* TASK GOAL
Please copy out the text on premature labor below in full, word for word.

What is premature labour?

Preterm labour is contractions or the rupturing of membranes that happens before 37 weeks of pregnancy.

How common is premature labour?

About 1 in 13 babies in Canada are born before 37 weeks.

Is premature labour a problem for the baby?

Premature labour can be a problem for your baby. The longer that your baby stays in the mother's uterus, the longer the baby has to grow and develop in this very special environment. A baby that is born too early may face many problems because some of the baby's body systems have not yet matured.

Some of these problems may affect a baby for life. A baby's lungs, digestive system, eyes, ears, skin and immune system can all be affected if the baby is born too early. Additionally, premature babies do not have many fat deposits and often have trouble staying warm.

What causes premature labour?

In many cases, it is still not clear what causes premature labour. About half of premature labours happen in totally healthy women with normal pregnancies. However, research has shown that there are some factors that may put women at risk for premature labour.

What factors can increase the risk of premature labour?

* EXTRACTED DATA

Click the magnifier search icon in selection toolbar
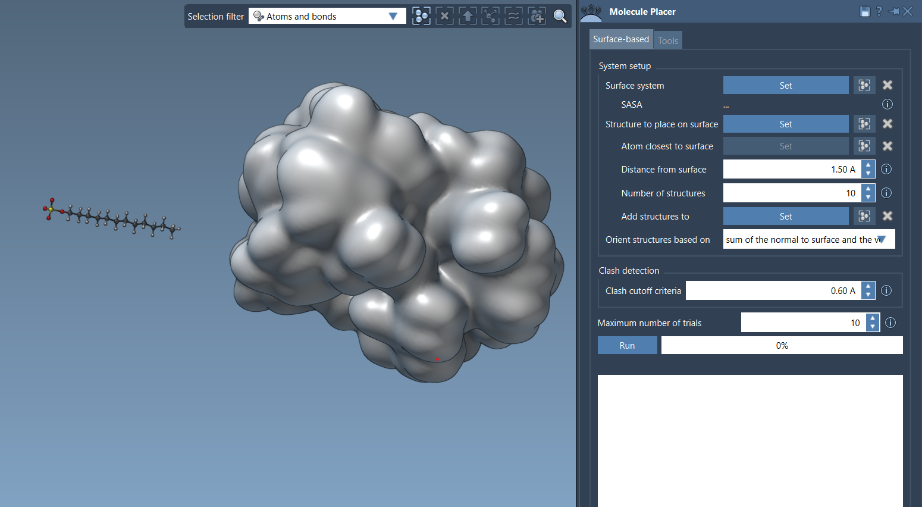922x507 pixels. (560, 16)
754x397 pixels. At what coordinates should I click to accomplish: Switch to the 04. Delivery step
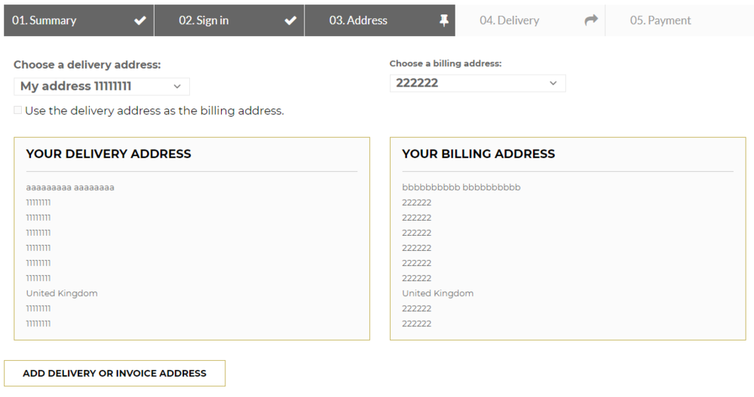510,20
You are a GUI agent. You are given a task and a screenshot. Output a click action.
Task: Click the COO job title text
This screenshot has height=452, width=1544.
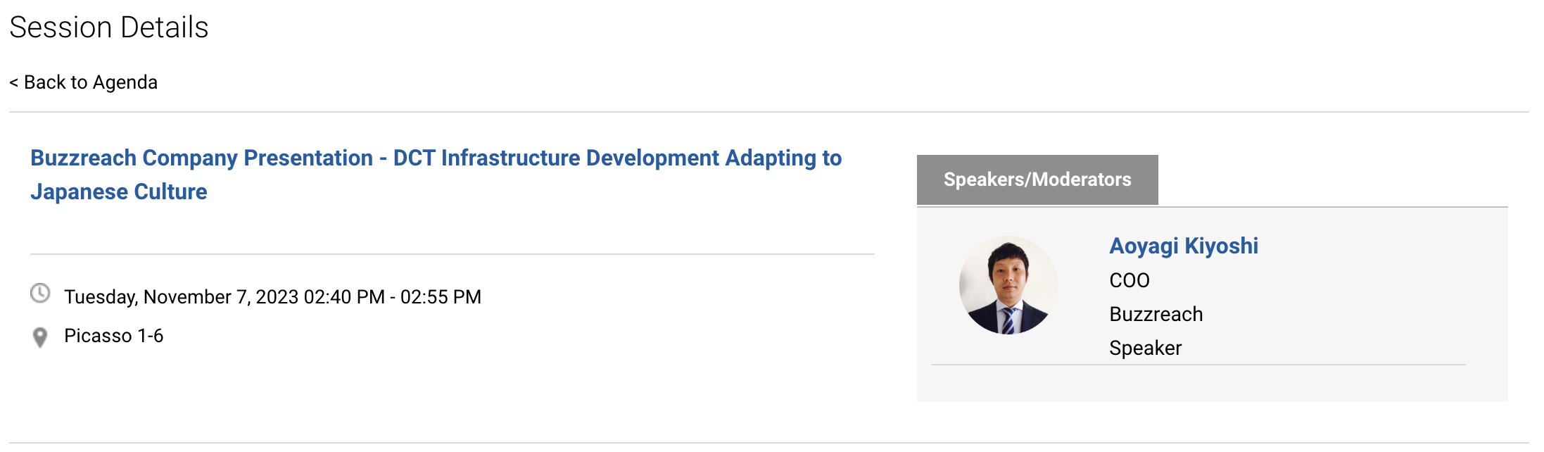point(1129,280)
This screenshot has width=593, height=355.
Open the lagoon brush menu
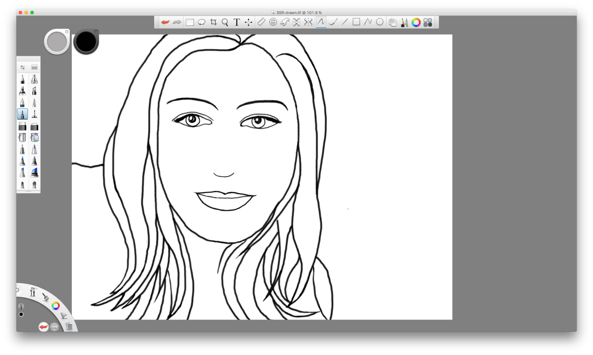pos(46,297)
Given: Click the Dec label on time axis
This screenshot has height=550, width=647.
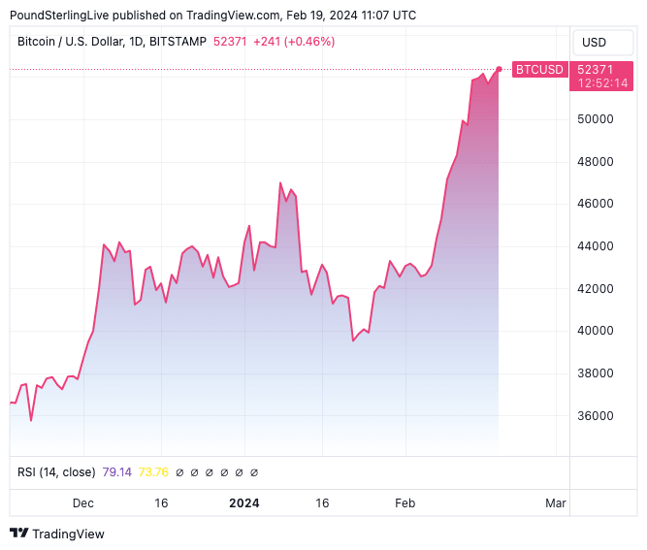Looking at the screenshot, I should 82,503.
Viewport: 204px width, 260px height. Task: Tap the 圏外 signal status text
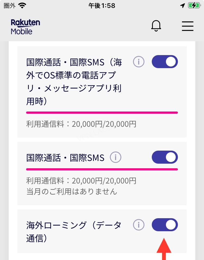click(10, 5)
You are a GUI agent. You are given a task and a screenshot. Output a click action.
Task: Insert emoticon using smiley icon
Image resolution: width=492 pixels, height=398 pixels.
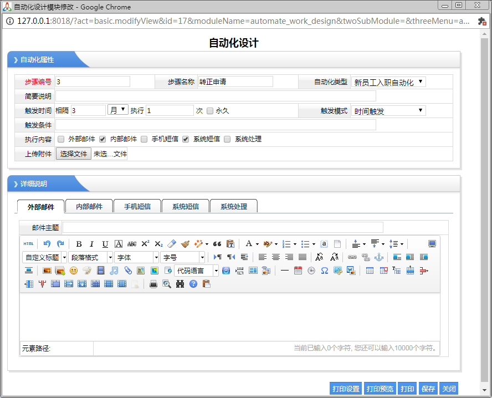[x=73, y=271]
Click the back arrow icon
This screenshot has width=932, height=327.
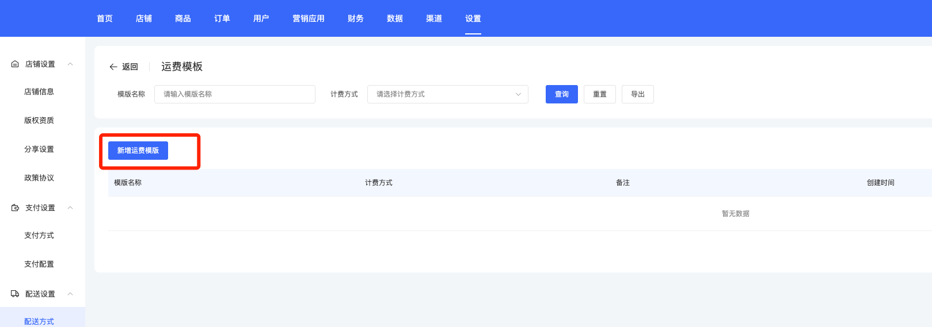(x=113, y=67)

* ANSWER SPACE
What is premature labour?

Preterm labour is contractions or the rupturing of membranes that happens before 37 weeks of pregnancy.

How common is premature labour?

About 1 in 13 babies in Canada are born before 37 weeks.

Is premature labour a problem for the baby?

Premature labour can be a problem for your baby. The longer that your baby stays in the mother's uterus, the longer the baby has to grow and develop in this very special environment. A baby that is born too early may face many problems because some of the baby's body systems have not yet matured.

Some of these problems may affect a baby for life. A baby's lungs, digestive system, eyes, ears, skin and immune system can all be affected if the baby is born too early. Additionally, premature babies do not have many fat deposits and often have trouble staying warm.

What causes premature labour?

In many cases, it is still not clear what causes premature labour. About half of premature labours happen in totally healthy women with normal pregnancies. However, research has shown that there are some factors that may put women at risk for premature labour.

What factors can increase the risk of premature labour?